* **Your task**
Please quote the lines from the one containing "Open the Счет field ellipsis selector" through the final line, leaving out the pictures.

Rows of pointing data
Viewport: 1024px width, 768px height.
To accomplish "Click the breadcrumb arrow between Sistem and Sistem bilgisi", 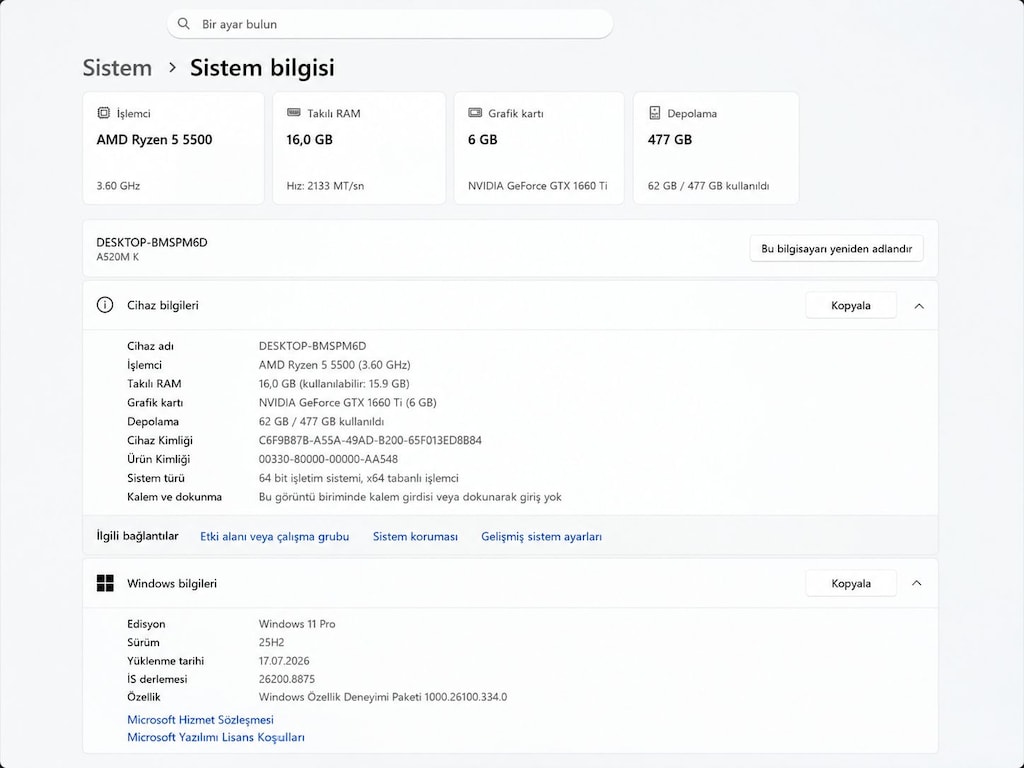I will (172, 67).
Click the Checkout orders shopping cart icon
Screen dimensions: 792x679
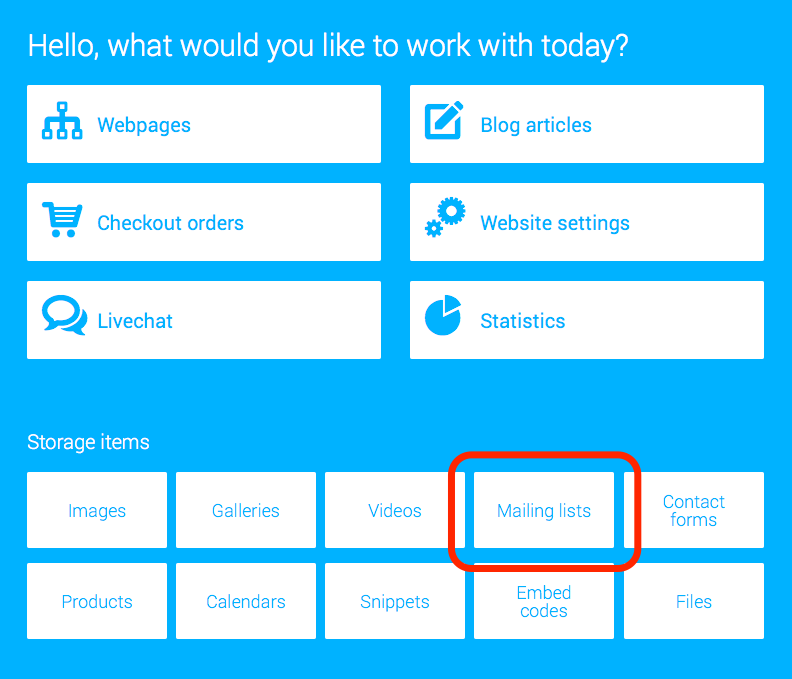point(62,219)
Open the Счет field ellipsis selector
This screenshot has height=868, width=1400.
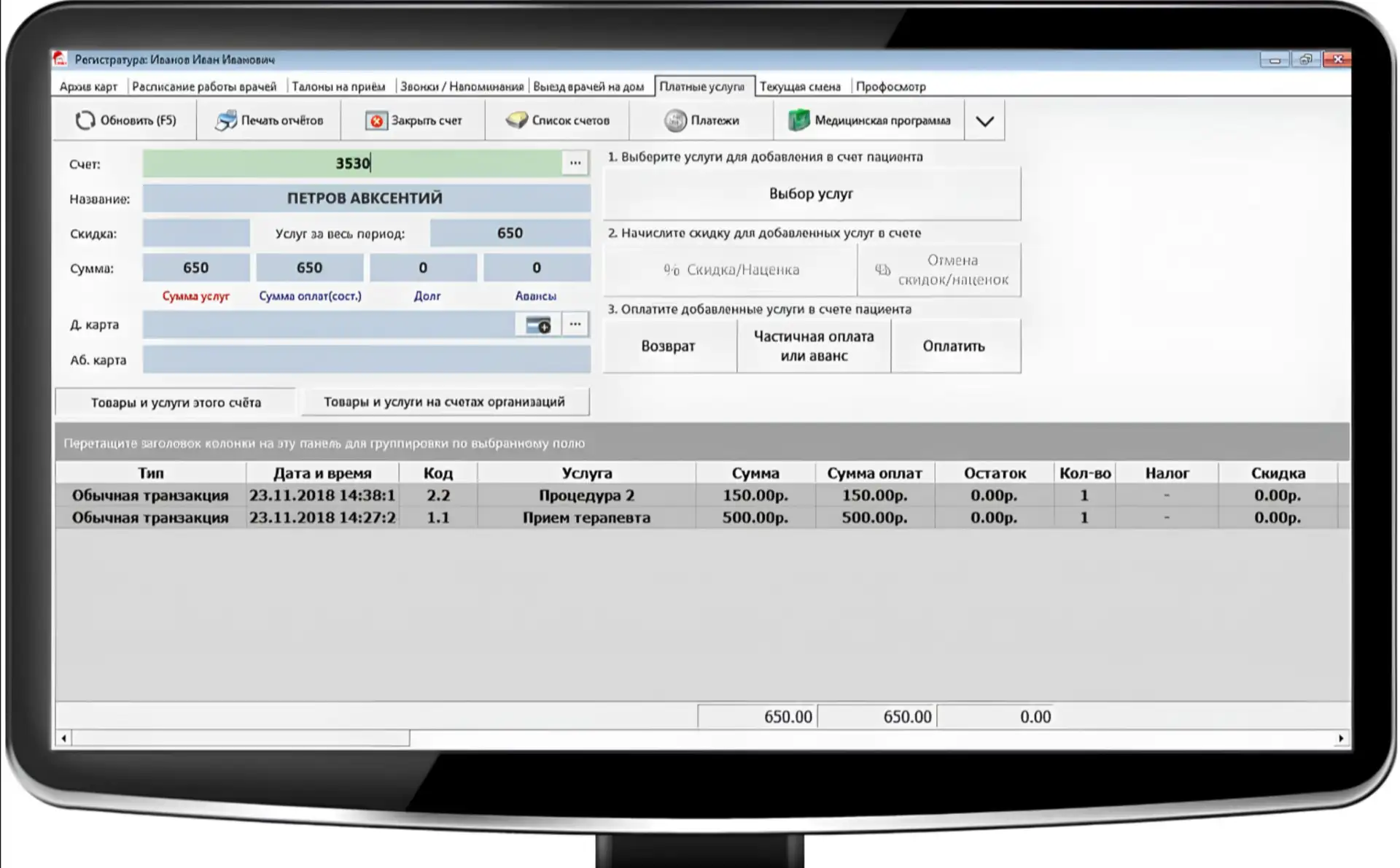(x=575, y=163)
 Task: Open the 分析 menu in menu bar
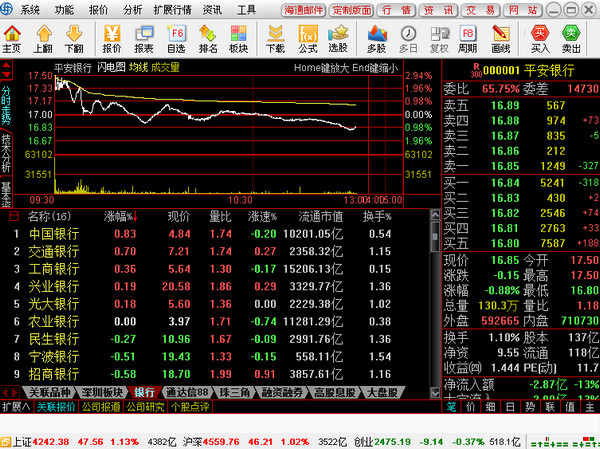(132, 9)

* **The answer**
Open the Счет field ellipsis selector
This screenshot has height=868, width=1400.
(x=575, y=163)
 Task: Open the 分析 menu in menu bar
(132, 9)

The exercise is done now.